┏━━

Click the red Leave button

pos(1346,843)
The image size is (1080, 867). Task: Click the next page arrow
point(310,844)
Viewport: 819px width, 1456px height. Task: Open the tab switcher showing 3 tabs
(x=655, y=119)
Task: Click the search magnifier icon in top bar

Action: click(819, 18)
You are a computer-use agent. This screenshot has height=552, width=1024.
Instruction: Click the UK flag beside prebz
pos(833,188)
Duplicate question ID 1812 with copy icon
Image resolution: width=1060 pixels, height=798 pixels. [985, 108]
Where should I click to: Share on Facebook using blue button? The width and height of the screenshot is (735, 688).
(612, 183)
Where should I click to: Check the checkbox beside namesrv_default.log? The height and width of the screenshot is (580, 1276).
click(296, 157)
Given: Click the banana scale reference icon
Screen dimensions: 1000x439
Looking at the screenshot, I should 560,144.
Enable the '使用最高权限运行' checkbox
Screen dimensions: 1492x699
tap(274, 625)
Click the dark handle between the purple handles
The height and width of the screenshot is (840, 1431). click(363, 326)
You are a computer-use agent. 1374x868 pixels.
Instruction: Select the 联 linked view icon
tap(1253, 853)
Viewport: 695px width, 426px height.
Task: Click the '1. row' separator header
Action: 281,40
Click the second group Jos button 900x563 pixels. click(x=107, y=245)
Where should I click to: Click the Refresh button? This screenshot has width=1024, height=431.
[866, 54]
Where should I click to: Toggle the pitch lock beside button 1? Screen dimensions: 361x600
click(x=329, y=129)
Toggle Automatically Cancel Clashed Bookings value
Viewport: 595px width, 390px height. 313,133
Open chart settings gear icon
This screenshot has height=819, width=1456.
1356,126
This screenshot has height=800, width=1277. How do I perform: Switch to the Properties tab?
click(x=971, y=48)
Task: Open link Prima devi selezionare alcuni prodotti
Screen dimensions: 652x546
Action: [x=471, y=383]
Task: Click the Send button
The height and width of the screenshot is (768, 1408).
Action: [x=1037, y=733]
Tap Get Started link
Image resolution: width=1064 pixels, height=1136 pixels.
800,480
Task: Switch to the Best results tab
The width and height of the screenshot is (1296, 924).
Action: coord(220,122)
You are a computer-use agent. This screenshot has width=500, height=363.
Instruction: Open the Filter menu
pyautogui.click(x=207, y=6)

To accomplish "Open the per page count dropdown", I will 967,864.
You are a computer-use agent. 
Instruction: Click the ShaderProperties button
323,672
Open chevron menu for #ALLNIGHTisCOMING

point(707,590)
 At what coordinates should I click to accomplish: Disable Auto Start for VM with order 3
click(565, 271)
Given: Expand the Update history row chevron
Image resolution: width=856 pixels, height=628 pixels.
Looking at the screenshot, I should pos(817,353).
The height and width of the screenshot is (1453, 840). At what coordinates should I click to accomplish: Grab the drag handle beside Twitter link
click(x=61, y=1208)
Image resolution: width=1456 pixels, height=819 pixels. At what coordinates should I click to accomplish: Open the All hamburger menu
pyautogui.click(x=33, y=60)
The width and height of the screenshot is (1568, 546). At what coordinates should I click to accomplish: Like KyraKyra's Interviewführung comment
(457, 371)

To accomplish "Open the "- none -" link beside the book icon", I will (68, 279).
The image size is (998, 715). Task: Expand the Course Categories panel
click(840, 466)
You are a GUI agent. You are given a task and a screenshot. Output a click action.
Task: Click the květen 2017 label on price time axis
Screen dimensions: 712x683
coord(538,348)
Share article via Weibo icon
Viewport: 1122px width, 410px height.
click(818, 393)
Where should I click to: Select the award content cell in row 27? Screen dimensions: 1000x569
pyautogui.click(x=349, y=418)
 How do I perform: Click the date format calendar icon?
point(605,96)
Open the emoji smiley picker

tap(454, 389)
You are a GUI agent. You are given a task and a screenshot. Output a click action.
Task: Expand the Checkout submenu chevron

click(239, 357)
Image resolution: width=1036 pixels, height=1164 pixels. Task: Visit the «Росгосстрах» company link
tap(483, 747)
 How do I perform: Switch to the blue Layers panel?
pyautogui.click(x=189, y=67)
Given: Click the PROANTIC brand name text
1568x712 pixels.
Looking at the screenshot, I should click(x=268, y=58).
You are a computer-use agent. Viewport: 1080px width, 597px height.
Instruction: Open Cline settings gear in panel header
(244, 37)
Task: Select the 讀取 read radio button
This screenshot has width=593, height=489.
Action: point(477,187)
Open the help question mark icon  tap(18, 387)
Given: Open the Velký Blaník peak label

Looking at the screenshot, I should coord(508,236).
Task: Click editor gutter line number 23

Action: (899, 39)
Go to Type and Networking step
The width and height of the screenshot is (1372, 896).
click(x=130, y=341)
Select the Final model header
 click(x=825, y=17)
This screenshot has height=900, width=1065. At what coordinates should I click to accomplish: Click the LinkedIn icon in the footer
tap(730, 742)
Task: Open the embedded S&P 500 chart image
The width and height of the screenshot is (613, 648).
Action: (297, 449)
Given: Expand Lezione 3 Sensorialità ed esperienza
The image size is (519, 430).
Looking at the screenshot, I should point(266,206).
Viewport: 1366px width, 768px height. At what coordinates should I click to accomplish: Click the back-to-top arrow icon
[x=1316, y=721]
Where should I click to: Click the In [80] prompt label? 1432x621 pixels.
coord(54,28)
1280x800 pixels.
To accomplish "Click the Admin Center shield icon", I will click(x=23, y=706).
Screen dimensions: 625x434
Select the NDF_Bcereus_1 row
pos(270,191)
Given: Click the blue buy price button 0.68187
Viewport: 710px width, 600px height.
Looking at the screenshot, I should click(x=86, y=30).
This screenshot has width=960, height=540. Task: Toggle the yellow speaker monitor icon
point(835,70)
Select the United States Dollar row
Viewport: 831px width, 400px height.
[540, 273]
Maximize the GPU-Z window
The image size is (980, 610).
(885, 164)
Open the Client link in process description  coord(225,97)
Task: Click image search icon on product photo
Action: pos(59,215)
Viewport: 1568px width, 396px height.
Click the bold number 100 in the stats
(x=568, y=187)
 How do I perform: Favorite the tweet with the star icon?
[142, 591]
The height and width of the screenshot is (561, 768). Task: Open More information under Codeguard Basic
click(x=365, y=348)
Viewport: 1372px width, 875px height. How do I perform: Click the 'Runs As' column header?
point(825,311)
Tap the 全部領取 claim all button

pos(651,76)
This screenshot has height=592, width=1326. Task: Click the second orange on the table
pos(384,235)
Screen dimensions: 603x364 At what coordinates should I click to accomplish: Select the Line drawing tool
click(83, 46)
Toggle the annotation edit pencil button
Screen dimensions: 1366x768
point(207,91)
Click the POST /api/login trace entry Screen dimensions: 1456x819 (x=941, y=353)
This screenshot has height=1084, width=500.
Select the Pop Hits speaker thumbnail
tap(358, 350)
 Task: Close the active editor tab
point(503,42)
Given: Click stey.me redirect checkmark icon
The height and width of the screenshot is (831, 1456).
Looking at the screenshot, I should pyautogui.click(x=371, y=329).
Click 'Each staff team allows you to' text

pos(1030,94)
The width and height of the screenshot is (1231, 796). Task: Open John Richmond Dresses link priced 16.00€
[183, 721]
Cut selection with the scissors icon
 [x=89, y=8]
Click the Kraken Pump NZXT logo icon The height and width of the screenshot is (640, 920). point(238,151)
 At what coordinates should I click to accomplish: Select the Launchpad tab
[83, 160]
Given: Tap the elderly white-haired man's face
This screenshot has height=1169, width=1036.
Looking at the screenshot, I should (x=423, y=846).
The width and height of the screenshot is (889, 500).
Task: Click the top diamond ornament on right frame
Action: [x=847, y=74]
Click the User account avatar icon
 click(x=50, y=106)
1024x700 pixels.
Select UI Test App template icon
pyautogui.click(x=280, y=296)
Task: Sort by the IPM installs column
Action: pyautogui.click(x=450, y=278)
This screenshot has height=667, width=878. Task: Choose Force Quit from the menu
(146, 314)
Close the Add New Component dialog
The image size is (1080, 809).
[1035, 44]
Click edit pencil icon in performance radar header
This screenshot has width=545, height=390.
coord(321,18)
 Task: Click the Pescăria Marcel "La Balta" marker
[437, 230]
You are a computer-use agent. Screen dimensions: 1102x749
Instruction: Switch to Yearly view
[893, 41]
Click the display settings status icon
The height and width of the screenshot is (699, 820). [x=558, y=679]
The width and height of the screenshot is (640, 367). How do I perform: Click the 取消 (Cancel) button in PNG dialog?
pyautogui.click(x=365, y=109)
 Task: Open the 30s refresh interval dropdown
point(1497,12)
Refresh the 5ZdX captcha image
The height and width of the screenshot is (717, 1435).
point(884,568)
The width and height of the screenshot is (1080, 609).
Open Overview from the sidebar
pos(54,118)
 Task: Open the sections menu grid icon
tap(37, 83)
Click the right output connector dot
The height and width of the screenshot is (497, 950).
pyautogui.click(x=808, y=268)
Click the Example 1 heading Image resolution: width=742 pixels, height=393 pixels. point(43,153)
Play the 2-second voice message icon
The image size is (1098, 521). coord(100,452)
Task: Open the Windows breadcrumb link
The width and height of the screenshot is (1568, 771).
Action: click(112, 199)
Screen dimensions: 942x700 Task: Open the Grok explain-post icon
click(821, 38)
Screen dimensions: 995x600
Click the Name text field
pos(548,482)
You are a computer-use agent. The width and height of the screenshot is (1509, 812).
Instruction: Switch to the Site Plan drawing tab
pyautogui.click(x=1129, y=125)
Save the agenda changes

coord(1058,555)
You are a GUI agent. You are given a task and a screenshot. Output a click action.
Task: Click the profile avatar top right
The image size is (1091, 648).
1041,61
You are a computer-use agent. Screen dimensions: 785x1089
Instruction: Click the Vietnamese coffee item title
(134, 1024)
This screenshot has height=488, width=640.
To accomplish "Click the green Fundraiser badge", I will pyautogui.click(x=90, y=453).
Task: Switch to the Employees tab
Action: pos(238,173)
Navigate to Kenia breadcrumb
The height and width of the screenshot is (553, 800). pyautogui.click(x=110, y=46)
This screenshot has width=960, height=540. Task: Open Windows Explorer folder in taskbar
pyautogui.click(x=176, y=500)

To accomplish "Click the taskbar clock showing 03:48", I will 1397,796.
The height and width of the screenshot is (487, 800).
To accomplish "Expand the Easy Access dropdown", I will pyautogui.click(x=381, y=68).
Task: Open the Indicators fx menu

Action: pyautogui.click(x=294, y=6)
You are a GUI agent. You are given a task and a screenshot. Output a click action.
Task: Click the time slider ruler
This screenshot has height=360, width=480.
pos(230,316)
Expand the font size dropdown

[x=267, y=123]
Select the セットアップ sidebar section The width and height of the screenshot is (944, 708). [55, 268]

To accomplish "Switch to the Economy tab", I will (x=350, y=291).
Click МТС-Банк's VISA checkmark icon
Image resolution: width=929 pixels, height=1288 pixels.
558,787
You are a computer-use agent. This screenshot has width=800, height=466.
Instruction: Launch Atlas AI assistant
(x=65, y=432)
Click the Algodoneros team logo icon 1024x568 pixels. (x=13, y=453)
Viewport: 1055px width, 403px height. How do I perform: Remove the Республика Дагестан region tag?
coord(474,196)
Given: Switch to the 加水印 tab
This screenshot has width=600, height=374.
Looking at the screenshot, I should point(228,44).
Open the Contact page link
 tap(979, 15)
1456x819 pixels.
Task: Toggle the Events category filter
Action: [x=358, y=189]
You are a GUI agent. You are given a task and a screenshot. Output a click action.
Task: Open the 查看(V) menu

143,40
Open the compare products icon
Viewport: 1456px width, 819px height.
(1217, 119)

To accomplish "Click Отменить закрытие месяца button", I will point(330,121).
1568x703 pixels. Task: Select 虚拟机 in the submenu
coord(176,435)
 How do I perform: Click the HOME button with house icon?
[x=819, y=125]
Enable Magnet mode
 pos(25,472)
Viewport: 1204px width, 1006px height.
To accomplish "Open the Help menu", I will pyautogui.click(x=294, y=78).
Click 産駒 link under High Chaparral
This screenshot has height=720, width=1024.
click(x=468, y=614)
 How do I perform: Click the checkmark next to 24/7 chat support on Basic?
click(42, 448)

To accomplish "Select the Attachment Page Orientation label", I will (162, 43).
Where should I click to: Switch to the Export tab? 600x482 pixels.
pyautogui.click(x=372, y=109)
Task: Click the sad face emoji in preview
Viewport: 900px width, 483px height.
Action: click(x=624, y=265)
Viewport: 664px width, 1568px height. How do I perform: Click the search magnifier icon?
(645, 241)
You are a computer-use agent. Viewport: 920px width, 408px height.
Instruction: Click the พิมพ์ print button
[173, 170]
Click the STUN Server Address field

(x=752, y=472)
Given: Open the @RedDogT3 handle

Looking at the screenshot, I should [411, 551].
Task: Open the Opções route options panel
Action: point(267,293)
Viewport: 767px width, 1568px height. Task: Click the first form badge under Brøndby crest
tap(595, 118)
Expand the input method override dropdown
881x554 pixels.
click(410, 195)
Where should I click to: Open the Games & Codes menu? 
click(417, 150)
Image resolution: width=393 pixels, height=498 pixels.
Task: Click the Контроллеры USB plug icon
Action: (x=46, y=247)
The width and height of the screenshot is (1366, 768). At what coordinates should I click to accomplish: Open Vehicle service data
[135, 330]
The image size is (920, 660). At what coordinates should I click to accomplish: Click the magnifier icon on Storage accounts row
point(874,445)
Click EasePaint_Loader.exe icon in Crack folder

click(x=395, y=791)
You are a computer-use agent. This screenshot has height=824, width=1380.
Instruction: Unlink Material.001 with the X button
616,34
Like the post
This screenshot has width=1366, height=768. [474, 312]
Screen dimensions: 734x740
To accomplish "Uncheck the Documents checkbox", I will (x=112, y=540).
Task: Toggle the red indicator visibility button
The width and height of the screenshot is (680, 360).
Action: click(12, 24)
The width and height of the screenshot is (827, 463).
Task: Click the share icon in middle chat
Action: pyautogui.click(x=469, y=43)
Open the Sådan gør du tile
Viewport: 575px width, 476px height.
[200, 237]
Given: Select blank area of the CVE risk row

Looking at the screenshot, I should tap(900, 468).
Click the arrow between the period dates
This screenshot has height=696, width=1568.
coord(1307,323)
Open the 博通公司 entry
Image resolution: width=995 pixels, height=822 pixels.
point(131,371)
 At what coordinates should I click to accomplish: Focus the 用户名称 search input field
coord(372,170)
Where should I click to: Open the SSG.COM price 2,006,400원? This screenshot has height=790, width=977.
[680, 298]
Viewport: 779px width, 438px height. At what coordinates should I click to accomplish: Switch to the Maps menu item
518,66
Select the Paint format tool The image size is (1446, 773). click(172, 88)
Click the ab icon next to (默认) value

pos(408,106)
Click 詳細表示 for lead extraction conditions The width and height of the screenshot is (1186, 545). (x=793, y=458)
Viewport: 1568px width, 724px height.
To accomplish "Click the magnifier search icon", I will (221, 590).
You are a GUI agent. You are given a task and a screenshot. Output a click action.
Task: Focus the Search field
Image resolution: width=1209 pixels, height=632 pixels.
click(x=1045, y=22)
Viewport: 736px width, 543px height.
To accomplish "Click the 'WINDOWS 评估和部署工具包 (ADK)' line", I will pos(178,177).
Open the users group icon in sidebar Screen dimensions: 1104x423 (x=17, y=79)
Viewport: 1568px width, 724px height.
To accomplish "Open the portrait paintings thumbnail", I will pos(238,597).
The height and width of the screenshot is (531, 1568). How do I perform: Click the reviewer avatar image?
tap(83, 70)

┗━━

* Your objective
Scan the entries above for the word "group" and collect each line holding it.

* Output for this task
Click the second group Jos button 900x563 pixels. click(x=107, y=245)
Open the users group icon in sidebar Screen dimensions: 1104x423 (x=17, y=79)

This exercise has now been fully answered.